No. 60 – FC Barcelona B
- Position: Center
- League: Liga U

Personal information
- Born: 21 October 2011 (age 14) Burkina Faso
- Listed height: 2.10 m (6 ft 11 in)

Career history
- 2025–present: FC Barcelona
- 2025–present: →FC Barcelona B

Career highlights
- EuroLeague NextGen champion (2026);

= Mohamed Dabone =

Burkinabé basketball player (born 2011)

Mohamed Samsoudine Dabone (born October 21, 2011) is a Burkinabé basketball player who plays as a center for FC Barcelona Bàsquet. He was born on October 21, 2011 and currently stands at 6 ft 11 in (2.10 m), although his age and nationality are contested. He was called up to Barcelona's first team during pre-season in August 2025 and is considered a future NBA prospect, drawing comparisons to Victor Wembanyama and Giannis Antetokounmpo.

==Youth career==
Dabone joined FC Barcelona's youth ranks in 2022. In February of 2024, he helped Barcelona win the Minicopa del Rey, one of Spain's major junior basketball tournaments. He was also crowned as the competition's MVP.

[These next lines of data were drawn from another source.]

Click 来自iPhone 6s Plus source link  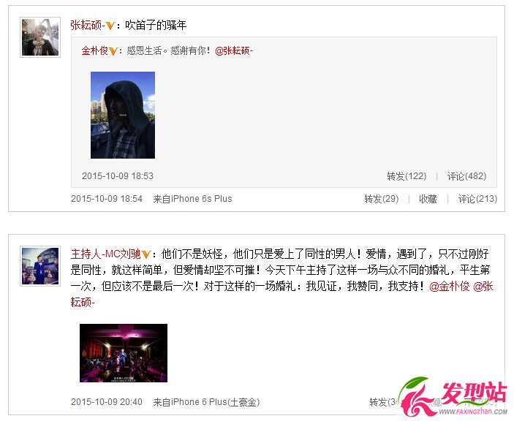point(193,199)
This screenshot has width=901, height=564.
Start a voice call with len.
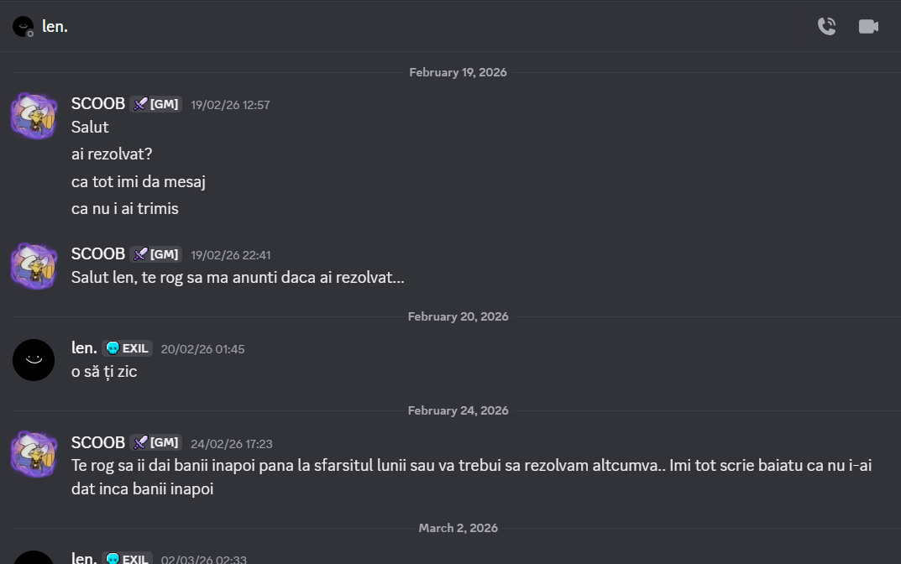click(826, 26)
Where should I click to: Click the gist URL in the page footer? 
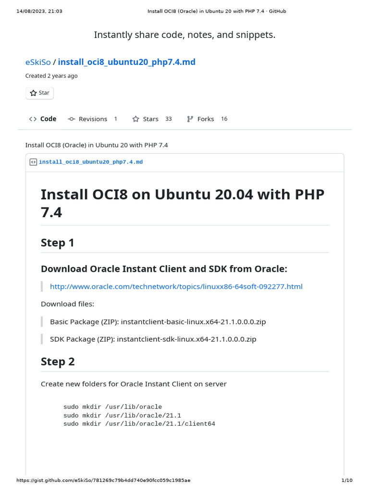coord(103,480)
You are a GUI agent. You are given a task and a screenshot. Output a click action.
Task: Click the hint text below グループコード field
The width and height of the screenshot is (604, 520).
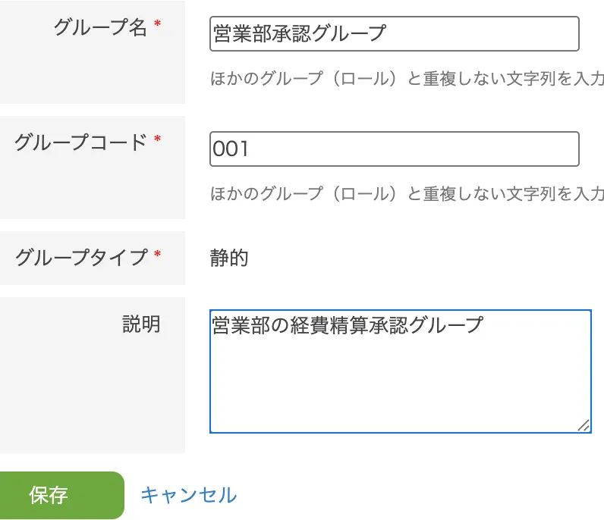click(407, 193)
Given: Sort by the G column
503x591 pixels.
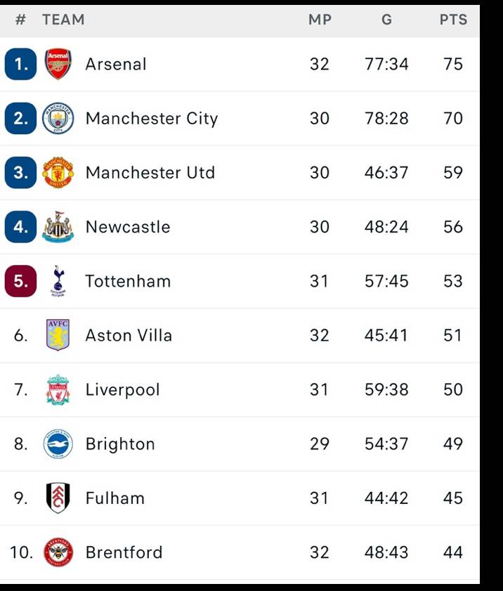Looking at the screenshot, I should (x=386, y=20).
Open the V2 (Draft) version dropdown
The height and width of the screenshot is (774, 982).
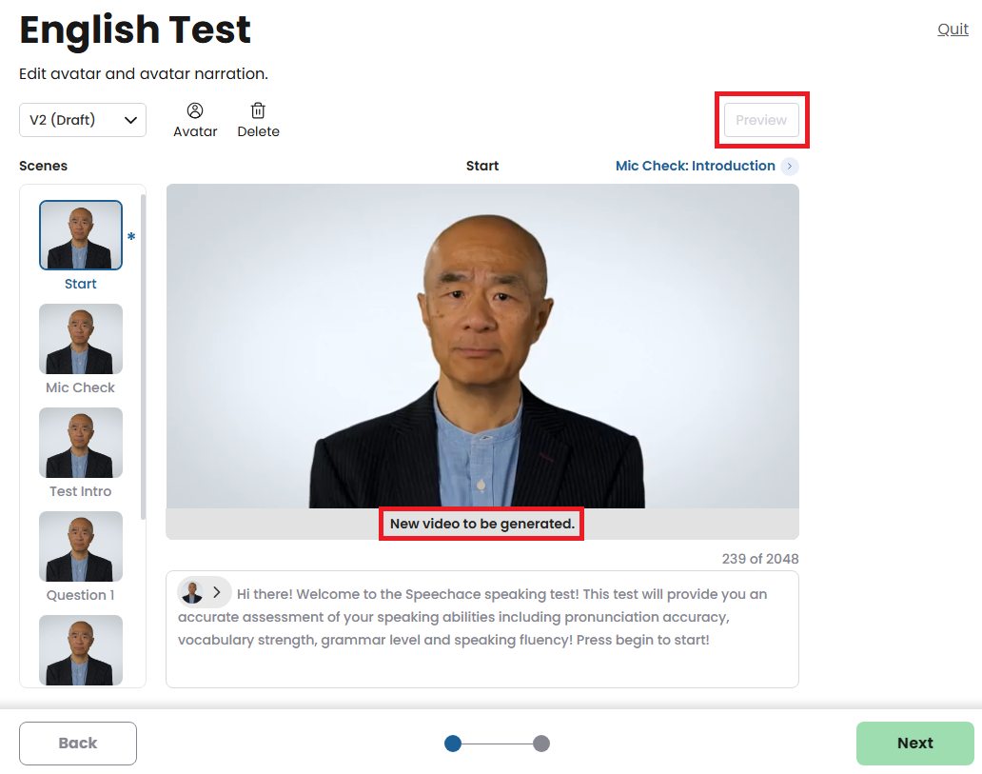click(83, 120)
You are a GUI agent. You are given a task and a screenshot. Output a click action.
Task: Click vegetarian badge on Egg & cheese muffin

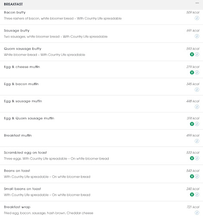192,73
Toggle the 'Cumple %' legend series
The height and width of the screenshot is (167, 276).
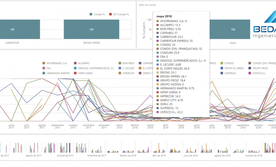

Dabone made his debut with the FC Barcelona senior team in a friendly game against Bàsquet Girona on September 12, 2025. Playing for over 9 minutes, he scored 4 points and recorded 3 rebounds.

In May 2026, Dabone won the Final tournament of the 2025–26 EuroLeague Basketball Next Generation Tournament with Barcelona, in which he made the All-Tournament Team.

==Personal life==
In July 2026, Dabone officially received a Spanish passport and Spanish citizenship.